---------- TASK INPUTS

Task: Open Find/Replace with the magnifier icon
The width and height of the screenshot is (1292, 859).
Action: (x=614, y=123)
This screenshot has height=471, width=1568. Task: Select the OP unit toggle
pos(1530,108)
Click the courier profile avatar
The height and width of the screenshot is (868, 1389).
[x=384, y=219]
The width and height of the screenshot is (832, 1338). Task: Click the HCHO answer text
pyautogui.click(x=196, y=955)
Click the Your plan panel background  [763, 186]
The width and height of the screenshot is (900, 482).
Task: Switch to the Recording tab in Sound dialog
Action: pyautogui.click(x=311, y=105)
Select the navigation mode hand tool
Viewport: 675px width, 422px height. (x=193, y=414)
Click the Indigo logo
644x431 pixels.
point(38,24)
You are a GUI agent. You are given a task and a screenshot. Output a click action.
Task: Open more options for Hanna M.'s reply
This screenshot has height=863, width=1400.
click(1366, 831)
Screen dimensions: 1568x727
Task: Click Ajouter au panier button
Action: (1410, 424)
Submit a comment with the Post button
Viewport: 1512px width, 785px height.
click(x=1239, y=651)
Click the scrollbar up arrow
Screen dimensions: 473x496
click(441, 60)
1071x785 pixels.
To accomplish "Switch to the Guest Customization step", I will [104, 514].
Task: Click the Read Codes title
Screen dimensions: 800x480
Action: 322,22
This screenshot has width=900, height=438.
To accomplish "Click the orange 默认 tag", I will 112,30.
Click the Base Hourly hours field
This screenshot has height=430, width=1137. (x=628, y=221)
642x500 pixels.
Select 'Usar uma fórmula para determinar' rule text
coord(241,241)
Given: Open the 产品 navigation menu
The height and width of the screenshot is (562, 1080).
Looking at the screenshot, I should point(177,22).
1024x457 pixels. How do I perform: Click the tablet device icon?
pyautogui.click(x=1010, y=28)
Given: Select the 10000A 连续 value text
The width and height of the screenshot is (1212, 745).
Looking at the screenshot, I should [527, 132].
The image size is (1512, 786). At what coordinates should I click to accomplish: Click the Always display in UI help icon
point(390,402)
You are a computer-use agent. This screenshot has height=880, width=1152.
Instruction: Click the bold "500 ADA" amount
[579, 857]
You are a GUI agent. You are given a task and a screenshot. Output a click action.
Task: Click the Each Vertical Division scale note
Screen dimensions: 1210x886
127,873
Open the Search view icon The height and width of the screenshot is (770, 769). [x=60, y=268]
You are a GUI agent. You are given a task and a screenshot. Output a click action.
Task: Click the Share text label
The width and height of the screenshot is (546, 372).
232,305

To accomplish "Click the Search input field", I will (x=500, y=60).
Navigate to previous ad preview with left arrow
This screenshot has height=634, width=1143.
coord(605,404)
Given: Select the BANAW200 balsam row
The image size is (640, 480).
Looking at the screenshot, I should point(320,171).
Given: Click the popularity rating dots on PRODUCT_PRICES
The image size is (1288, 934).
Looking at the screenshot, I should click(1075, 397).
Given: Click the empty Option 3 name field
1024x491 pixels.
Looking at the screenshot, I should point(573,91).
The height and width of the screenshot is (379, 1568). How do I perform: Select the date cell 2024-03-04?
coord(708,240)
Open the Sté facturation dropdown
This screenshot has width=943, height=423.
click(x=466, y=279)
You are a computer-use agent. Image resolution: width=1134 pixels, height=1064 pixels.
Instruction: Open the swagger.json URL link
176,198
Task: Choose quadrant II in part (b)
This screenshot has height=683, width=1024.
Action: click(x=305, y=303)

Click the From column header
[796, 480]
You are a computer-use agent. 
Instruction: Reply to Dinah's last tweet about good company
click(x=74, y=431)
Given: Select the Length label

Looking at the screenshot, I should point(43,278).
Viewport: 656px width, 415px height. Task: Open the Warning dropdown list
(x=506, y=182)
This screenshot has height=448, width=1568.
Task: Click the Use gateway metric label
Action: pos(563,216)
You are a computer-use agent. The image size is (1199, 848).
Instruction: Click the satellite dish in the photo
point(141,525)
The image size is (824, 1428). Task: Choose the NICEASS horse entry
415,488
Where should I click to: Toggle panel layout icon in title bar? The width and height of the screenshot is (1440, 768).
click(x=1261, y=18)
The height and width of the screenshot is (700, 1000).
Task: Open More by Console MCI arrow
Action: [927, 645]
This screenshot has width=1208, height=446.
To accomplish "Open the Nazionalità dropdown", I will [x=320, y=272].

--------------------

HOW TO COMPLETE THIS TASK | What you need to do is retype all the entries exactly as written.

SOLVED PROBLEM |
Task: Open Find/Replace with the magnifier icon
The width and height of the screenshot is (1292, 859).
Action: (x=614, y=123)
This screenshot has height=471, width=1568. Task: Select the OP unit toggle
pos(1530,108)
Click the courier profile avatar
The height and width of the screenshot is (868, 1389).
[x=384, y=219]
The width and height of the screenshot is (832, 1338). Task: Click the HCHO answer text
pyautogui.click(x=196, y=955)
Click the Your plan panel background  [763, 186]
The width and height of the screenshot is (900, 482).
Task: Switch to the Recording tab in Sound dialog
Action: pyautogui.click(x=311, y=105)
Select the navigation mode hand tool
Viewport: 675px width, 422px height. (x=193, y=414)
Click the Indigo logo
644x431 pixels.
point(38,24)
You are a GUI agent. You are given a task and a screenshot. Output a click action.
Task: Open more options for Hanna M.'s reply
This screenshot has height=863, width=1400.
click(1366, 831)
Screen dimensions: 1568x727
Task: Click Ajouter au panier button
Action: (1410, 424)
Submit a comment with the Post button
Viewport: 1512px width, 785px height.
click(x=1239, y=651)
Click the scrollbar up arrow
Screen dimensions: 473x496
click(441, 60)
1071x785 pixels.
To accomplish "Switch to the Guest Customization step", I will [104, 514].
Task: Click the Read Codes title
Screen dimensions: 800x480
Action: 322,22
This screenshot has width=900, height=438.
To accomplish "Click the orange 默认 tag", I will 112,30.
Click the Base Hourly hours field
This screenshot has height=430, width=1137. (x=628, y=221)
642x500 pixels.
Select 'Usar uma fórmula para determinar' rule text
coord(241,241)
Given: Open the 产品 navigation menu
The height and width of the screenshot is (562, 1080).
Looking at the screenshot, I should point(177,22).
1024x457 pixels. How do I perform: Click the tablet device icon?
pyautogui.click(x=1010, y=28)
Given: Select the 10000A 连续 value text
The width and height of the screenshot is (1212, 745).
Looking at the screenshot, I should [527, 132].
The image size is (1512, 786). At what coordinates should I click to accomplish: Click the Always display in UI help icon
point(390,402)
You are a computer-use agent. This screenshot has height=880, width=1152.
Instruction: Click the bold "500 ADA" amount
[579, 857]
You are a GUI agent. You are given a task and a screenshot. Output a click action.
Task: Click the Each Vertical Division scale note
Screen dimensions: 1210x886
127,873
Open the Search view icon The height and width of the screenshot is (770, 769). [x=60, y=268]
You are a GUI agent. You are given a task and a screenshot. Output a click action.
Task: Click the Share text label
The width and height of the screenshot is (546, 372).
232,305

To accomplish "Click the Search input field", I will (x=500, y=60).
Navigate to previous ad preview with left arrow
This screenshot has height=634, width=1143.
coord(605,404)
Given: Select the BANAW200 balsam row
The image size is (640, 480).
Looking at the screenshot, I should point(320,171).
Given: Click the popularity rating dots on PRODUCT_PRICES
The image size is (1288, 934).
Looking at the screenshot, I should click(1075, 397).
Given: Click the empty Option 3 name field
1024x491 pixels.
Looking at the screenshot, I should point(573,91).
The height and width of the screenshot is (379, 1568). How do I perform: Select the date cell 2024-03-04?
coord(708,240)
Open the Sté facturation dropdown
This screenshot has width=943, height=423.
click(x=466, y=279)
You are a computer-use agent. Image resolution: width=1134 pixels, height=1064 pixels.
Instruction: Open the swagger.json URL link
176,198
Task: Choose quadrant II in part (b)
This screenshot has height=683, width=1024.
Action: click(x=305, y=303)

Click the From column header
[796, 480]
You are a computer-use agent. 
Instruction: Reply to Dinah's last tweet about good company
click(x=74, y=431)
Given: Select the Length label

Looking at the screenshot, I should point(43,278).
Viewport: 656px width, 415px height. Task: Open the Warning dropdown list
(x=506, y=182)
This screenshot has height=448, width=1568.
Task: Click the Use gateway metric label
Action: pos(563,216)
You are a computer-use agent. The image size is (1199, 848).
Instruction: Click the satellite dish in the photo
point(141,525)
The image size is (824, 1428). Task: Choose the NICEASS horse entry
415,488
Where should I click to: Toggle panel layout icon in title bar? The width and height of the screenshot is (1440, 768).
click(x=1261, y=18)
The height and width of the screenshot is (700, 1000).
Task: Open More by Console MCI arrow
Action: [927, 645]
This screenshot has width=1208, height=446.
To accomplish "Open the Nazionalità dropdown", I will [x=320, y=272].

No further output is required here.